The Student’s t distribution arises because we are averaging a Gaussian over a random covariance drawn from an inverse Wishart — the extra uncertainty about $\mbSigma$ inflates the tails of the marginal compared to a pure Gaussian. The multivariate Student’s t distribution with $\nu$ degrees of freedom, location $\mbmu$ , and scale matrix $\mbSigma$ has density,

\begin{align} \mathrm{St}(\mbx \mid \nu, \mbmu, \mbSigma) &= \frac{\Gamma\!\left(\frac{\nu + D}{2}\right)}{\Gamma\!\left(\frac{\nu}{2}\right)} (\nu \pi)^{-\frac{D}{2}} |\mbSigma|^{-\frac{1}{2}} \left[1 + \frac{\Delta^2}{\nu} \right]^{-\frac{\nu + D}{2}}, \end{align}

(46)

where $\Delta^2 = (\mbx - \mbmu)^\top \mbSigma^{-1} (\mbx - \mbmu)$ is the squared Mahalanobis distance. When $\nu$ is large, the term $[1 + \Delta^2/\nu]^{-(\nu+D)/2}$ converges to $e^{-\Delta^2/2}$ and the Student’s t approaches a Gaussian. When $\nu$ is small, the distribution has heavier tails than a Gaussian. The mean of the multivariate Student’s t is $\mbmu$ and the covariance is $\frac{\nu}{\nu - 2} \mbSigma$ (for $\nu > 2$ ) — the extra factor of $\nu / (\nu - 2) > 1$ reflects the heavier tails.

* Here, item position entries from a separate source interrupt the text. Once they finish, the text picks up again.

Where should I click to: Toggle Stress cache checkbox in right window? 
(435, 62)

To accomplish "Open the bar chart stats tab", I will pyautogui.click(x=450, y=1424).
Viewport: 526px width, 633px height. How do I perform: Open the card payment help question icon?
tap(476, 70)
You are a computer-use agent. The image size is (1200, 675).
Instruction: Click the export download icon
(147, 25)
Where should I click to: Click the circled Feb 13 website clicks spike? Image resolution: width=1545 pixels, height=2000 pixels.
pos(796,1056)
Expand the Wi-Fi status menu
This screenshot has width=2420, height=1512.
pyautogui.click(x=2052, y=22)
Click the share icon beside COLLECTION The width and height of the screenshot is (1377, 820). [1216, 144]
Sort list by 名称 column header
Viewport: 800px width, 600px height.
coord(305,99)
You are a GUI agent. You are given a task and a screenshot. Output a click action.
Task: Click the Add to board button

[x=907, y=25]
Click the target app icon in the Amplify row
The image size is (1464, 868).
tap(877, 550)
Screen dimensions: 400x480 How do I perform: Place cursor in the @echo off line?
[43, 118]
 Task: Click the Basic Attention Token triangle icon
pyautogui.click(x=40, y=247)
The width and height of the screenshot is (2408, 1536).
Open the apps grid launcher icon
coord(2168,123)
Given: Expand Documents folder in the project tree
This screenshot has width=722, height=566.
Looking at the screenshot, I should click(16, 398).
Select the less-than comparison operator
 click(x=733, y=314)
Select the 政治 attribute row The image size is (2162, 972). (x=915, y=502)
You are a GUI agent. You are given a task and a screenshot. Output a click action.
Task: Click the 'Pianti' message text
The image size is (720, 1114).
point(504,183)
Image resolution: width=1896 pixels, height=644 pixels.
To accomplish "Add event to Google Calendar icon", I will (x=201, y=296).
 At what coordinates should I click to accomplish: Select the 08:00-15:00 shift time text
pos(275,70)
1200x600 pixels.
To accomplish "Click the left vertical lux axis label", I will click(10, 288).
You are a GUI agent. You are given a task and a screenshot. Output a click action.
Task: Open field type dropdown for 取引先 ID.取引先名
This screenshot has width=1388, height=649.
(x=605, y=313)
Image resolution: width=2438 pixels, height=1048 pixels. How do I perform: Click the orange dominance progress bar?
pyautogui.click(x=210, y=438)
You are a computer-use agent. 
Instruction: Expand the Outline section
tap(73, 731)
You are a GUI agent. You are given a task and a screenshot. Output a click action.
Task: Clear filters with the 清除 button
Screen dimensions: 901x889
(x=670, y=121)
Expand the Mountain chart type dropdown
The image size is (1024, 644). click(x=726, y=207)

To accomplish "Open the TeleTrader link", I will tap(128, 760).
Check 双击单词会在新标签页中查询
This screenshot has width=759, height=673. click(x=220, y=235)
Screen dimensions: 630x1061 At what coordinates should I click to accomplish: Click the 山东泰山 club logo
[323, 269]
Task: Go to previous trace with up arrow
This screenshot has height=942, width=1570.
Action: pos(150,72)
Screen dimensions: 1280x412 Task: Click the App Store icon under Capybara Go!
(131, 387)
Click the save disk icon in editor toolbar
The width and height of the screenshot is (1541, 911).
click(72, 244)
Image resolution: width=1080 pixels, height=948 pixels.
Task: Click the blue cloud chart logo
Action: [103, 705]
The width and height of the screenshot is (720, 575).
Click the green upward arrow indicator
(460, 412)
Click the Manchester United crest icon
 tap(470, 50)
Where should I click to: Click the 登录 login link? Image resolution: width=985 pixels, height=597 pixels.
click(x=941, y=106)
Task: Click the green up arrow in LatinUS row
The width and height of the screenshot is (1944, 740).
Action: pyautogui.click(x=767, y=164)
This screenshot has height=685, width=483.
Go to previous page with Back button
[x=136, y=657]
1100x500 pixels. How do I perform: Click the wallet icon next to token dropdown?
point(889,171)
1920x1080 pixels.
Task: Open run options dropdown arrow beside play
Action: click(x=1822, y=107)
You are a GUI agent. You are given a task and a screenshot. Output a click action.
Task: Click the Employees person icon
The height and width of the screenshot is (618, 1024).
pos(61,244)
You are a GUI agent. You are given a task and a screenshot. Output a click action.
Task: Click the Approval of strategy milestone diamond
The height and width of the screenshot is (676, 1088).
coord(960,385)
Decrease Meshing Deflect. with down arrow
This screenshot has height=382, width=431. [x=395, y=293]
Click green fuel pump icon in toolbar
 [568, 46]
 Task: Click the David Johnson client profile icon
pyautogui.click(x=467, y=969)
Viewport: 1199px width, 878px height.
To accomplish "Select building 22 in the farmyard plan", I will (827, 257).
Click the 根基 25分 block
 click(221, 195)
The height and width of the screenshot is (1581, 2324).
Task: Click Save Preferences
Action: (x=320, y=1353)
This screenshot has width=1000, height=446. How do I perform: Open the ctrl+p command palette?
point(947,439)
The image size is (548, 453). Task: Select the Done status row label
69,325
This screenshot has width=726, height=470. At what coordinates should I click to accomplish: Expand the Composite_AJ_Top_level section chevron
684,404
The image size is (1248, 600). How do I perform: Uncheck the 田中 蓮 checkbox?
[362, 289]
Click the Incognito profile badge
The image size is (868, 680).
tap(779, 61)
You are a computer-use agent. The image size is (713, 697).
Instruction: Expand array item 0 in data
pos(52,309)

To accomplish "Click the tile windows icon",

In our posterior, the effective degrees of freedom $\nu_N - D + 1 = \nu_0 + N - D + 1$ grow with the number of observations, so the posterior predictive distribution converges to a Gaussian as $N \to \infty$ , as we would expect when we become certain about $\mbSigma$ .

Conclusion¶

The multivariate normal distribution is the cornerstone of high-dimensional probabilistic modeling. Its key analytical properties — the ability to marginalize and condition in closed form, the Schur complement formula for conditional means and variances, and the Woodbury identity for efficient precision-form updates — appear repeatedly throughout the course. The conjugate prior framework generalizes naturally from the scalar case: the Wishart and inverse-Wishart distributions are the natural conjugates for the precision and covariance respectively, and the normal-inverse-Wishart prior gives a joint conjugate for unknown mean and covariance. The posterior marginal of the mean is a multivariate Student’s t, reflecting additional uncertainty from integrating out the unknown covariance.